**Petikan Teks:**
Klorofil dan kloroplas yang ada didalam daun, menghasilkan energi untuknya dengan pembakaran sinar UV dari matahari.
Tapi kini, jika satu lembar daun pun tak ada, itu berarti ia berhenti memasak.
Dengan kata lain, ia menahan diri tak makan alias berpuasa.
Di musim kering dan sulit ini, ia memilih berpuasa.
Sebab, dalam kacamata lain, rupanya, untuk mempertahankan agar dedaunan tetap segar menghijau juga mengeluarkan energi yang cukup besar.
Demi kehidupan di masa mendatang, energi dan air tersisa kini ‘terpaksa’ disimpan hanya dalam akar dan kambiumnya.

Maka, berguguranlah daunnya.
Seraya ia mengucap maaf bagi sekelilingnya.
Karena dengan tampilannya yang ‘gundul’ itu, ia terlihat tak lagi sedap dipandang. Bahkan, malah bikin kasihan.

***

Dalam keseharian, kita juga tak luput dari ‘terik’nya musim kemarau.
Itu adalah saat ‘paceklik’ melanda, saat kesulitan datang bertubi-tubi silih berganti.
Ujian yang satu belum lagi usai, datang lagi ujian lain, yang mungkin lebih berat dari ujian sebelumnya.
Mungkin, ia bisa berupa : berpisah dengan sahabat atau orang yang dicintai, baik untuk selamanya maupun sementara.
Atau kehilangan ‘sesuatu’ berharga yang selama ini menjadi sumberdaya; harta, jabatan, amanah, kekuasaan, kepercayaan,
juga cinta, senyuman, persahabatan, kehangatan, kekeluargaan, dan lain-lain.
Atau mendapatkan ‘energi kekeringan’ lain : terkena amarah, terlecehkan, terhukum, terabaikan, terkucilkan, dan yang serupa dengan itu.

**Tugas Latihan:** Lanjutkan tulisan tentang pohon yang menggugurkan daunnya di musim kemarau, mulai setelah kalimat terakhirnya. Baris-baris di bawah ini tidak diperlukan.

**Bahan Sumber:**

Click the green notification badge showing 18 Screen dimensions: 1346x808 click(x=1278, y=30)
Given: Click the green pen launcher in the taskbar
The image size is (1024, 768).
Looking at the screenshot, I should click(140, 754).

**Jawaban:**
Maka, untuk bisa ‘survive’, kita perlu pula ‘meranggas’, dengan cara kita.
Dan, Rasulullah SAW rupanya telah memahami hal ini jauh-jauh hari sebelumnya.
Beliau menganjurkan kita ‘meranggas’, dengan menggugurkan ‘daun kesombongan’ kita.
Barang siapa yang bisa ‘meranggas’ maka ia kan mendapatkan predikat manusia mulia.
Ya, sebab ternyata, ‘meranggas’ ala Rasulullah adalah perbuatan yang amat berat, karena itu ia berhak mendapat predikat mulia.

Jika kita balas marah atas orang yang marah,
atau balas menyakiti setelah tersakiti, itu bukanlah ‘meranggas’ atau mengugurkan kesombongan.

‘Meranggas’ kata Rasulullah (dalam HR. Al-Hakim) adalah berikut ini :
pertama, suka menghubungkan tali silahturrahim kepada orang yang telah memutuskannya;
kedua, memberikan sesuatu (hadiah) kepada orang yang tak pernah memberi kalian sesuatu;
ketiga, bersabar (tak lekas marah) kepada orang yang menganggapmu bodoh (sepele).

Sepintas lalu, dimata orang, mungkin ia terlihat tak berdaya dan begitu mengiba, seperti halnya pohon yang gundul tanpa daun.
Namun, terbukti, bahwa pohon yang meranggas-lah yang mampu bertahan hidup hingga musim berikutnya. Mungkin pula hingga berbuah.
Walaupun, sebenarnya, bisa saja ia tetap mempertahankan ‘daun’nya, agar terlihat gagah, dengan : menjawab permusuhan dengan permusuhan,
pelit berbalas pelit, dan murka agar orang memperlakukannya istimewa.
Namun, sejatinya, energi yang dubutuhkan untuk itu sangatlah besarnya.
Demi mempertahankan ‘daun kesombongan’ yang tercipta malah kekeringkerontangan, didalam jiwa.

Gugurkan saja ‘daun-daun’ itu. Meranggaslah.
Dijamin, setelah itu, maka manusia mulia ini, hatinya akan kaya. Ketenangan akan tercipta.
Kekayaan hati ini, jika berada ditengah-tengah kerumunan hati kerdil, maka sungguh ia bernilai langka.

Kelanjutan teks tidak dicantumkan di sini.